Фрагмент текста ->

········

В РУССКОМ ЖАНРЕ — 19

После войны «Пионер» перепечатал повесть Алексея Толстого 20-х годов «Как ни в чём не бывало». Она мне страшно нравилась, лишь одно было непонятно: дело при советской власти, действуют пионеры, а в семье — кухарка.

* * *

«Показал мне письмо от Алексея Толстого — о прелестях соц. стройки, так что даже странно, что оно начинается «дорогой Арт. Багр.». Это передовица, к кот. приписано неск. слов о том, как надоело ему, Алёшке, писать «Петра» (Дневник К. Чуковского. 25 февраля 1934).

Подобных писем у Толстого множество (см., например, Горькому 23 мая 1932 г. с восторгами о будущих волжских плотинах и не менее фальшиво-восторженным ответом Горького). Но, конечно, объёмный образ писателя возникает, когда одновременно с восторгами о «соц. стройке» читаешь тут же написанные строки по части бытоустройства. В октябре 1934 года Толстой был поглощён собственной автомобилизацией: одну машину строили по его заказу в Нижнем Новгороде, другую, заграничную, через «Генриха Григорьевича» он выписывает из-за границы. Особенно много об этом в переписке с Н. В. Крандиевской: 20 октября жалуется, что задержка с машинами мешает ему работать, а 27-го сообщает, как тот же Генрих Григорьевич «даёт потрясающий матерьял для «19» года, матерьял, совершенно неизвестный». А ежели ещё припомнить, что с тем же Генрихом Григорьевичем он соперничает по части ухаживания за снохой Горького, жизнелюбие графа будет ещё сочнее.

········

Записи с данными:

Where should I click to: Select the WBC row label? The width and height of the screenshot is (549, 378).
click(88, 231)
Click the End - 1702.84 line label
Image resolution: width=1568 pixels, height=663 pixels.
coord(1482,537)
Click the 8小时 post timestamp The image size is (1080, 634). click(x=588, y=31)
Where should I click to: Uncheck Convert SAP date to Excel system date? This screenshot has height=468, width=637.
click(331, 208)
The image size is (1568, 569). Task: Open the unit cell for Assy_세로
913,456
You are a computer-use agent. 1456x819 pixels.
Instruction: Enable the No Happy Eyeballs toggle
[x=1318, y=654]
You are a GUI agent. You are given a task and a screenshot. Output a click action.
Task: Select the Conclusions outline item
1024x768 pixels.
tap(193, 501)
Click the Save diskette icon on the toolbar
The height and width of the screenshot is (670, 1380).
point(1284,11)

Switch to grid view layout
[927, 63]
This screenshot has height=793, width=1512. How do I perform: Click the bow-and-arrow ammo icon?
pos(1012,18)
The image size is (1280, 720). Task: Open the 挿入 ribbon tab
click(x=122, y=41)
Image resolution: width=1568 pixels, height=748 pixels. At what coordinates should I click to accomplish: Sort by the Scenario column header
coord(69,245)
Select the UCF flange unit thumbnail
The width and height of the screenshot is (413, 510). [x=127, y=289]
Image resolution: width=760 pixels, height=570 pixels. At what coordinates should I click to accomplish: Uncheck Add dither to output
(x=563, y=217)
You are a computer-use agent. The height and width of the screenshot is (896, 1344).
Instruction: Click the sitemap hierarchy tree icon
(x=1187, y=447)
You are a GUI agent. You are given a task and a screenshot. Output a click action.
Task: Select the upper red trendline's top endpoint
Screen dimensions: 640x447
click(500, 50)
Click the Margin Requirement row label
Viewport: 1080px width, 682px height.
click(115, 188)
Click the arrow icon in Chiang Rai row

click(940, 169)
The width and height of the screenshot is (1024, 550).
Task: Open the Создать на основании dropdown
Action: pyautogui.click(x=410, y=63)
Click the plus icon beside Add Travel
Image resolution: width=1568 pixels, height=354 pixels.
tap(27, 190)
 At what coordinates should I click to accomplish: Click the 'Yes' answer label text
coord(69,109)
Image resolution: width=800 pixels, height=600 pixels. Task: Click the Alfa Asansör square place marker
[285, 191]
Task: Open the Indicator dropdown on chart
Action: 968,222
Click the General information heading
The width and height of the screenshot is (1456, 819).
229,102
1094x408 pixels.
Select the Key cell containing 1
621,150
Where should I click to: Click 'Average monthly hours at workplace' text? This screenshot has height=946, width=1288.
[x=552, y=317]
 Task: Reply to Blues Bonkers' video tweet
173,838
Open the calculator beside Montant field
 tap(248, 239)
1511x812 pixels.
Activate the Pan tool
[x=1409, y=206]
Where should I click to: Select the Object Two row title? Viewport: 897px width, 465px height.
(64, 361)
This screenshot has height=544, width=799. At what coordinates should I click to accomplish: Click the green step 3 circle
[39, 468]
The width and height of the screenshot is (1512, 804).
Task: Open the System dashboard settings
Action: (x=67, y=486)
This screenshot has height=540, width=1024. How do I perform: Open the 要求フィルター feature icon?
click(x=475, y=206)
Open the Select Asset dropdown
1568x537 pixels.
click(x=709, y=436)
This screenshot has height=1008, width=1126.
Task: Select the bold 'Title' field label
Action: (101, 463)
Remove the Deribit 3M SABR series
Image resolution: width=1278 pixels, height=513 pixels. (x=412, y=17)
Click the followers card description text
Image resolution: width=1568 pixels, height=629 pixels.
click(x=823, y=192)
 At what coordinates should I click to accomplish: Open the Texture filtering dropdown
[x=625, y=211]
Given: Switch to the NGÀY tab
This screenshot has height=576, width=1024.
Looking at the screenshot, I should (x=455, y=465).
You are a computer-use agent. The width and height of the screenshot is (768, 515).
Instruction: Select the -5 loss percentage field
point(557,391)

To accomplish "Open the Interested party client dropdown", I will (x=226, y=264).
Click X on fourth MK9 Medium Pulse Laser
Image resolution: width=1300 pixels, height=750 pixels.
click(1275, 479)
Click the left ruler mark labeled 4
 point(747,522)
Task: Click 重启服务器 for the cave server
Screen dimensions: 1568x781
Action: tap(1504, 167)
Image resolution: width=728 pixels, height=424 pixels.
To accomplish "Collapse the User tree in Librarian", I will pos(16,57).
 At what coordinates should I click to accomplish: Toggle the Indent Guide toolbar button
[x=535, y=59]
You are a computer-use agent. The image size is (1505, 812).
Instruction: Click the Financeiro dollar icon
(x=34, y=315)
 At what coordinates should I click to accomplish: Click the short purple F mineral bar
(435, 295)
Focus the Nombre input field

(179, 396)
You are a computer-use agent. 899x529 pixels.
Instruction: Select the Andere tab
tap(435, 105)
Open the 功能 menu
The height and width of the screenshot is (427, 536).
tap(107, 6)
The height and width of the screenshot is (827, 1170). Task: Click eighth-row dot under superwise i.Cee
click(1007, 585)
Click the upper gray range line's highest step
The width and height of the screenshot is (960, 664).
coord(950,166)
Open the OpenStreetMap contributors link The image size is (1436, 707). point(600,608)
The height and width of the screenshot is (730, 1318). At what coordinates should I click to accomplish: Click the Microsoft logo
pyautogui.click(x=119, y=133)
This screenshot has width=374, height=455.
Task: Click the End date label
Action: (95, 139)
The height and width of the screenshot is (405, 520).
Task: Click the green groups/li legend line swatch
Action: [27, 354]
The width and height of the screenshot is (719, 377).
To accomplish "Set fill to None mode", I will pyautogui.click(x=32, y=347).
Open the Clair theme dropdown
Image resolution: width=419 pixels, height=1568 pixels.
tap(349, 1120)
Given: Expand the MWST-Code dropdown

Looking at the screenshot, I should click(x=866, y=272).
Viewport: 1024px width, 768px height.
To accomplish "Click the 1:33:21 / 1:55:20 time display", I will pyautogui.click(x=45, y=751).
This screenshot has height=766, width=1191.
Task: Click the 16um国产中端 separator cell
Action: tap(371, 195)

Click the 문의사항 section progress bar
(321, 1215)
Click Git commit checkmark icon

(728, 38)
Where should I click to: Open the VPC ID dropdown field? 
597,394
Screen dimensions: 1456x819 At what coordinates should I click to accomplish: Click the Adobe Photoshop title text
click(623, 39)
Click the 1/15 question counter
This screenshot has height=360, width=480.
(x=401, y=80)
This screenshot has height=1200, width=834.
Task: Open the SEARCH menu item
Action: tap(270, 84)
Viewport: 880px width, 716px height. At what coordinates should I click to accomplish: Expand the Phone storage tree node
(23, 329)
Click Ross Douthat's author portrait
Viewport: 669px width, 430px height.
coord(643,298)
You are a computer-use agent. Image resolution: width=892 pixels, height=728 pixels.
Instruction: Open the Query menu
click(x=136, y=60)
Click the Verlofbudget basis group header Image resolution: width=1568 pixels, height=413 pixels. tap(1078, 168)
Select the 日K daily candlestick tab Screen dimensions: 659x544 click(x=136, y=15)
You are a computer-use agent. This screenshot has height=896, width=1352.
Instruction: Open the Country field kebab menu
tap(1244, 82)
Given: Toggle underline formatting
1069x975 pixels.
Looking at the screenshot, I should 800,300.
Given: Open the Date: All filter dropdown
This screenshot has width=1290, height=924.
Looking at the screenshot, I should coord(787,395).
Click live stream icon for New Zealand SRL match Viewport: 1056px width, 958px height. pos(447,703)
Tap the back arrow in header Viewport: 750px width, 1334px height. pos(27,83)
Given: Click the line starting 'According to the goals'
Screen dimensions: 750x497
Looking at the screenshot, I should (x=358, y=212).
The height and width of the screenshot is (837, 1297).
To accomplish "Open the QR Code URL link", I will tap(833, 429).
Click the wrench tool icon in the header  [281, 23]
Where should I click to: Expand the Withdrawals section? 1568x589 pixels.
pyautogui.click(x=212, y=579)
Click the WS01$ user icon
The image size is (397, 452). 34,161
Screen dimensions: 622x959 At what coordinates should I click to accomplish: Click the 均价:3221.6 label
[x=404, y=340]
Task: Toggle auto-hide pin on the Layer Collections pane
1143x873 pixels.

········

Задания ->
**1)** Перечислите всех людей, которые в тексте об Алексее Толстом названы по фамилии.
**2)** Перепишите дословно отрывок текста об Алексее Толстом от слов "В РУССКОМ ЖАНРЕ" до слов "семье — кухарка.".

Полные ответы ->
**1)** Алексей Толстой, К. Чуковский, Горький, Н. В. Крандиевская

**2)**
В РУССКОМ ЖАНРЕ — 19

После войны «Пионер» перепечатал повесть Алексея Толстого 20-х годов «Как ни в чём не бывало». Она мне страшно нравилась, лишь одно было непонятно: дело при советской власти, действуют пионеры, а в семье — кухарка.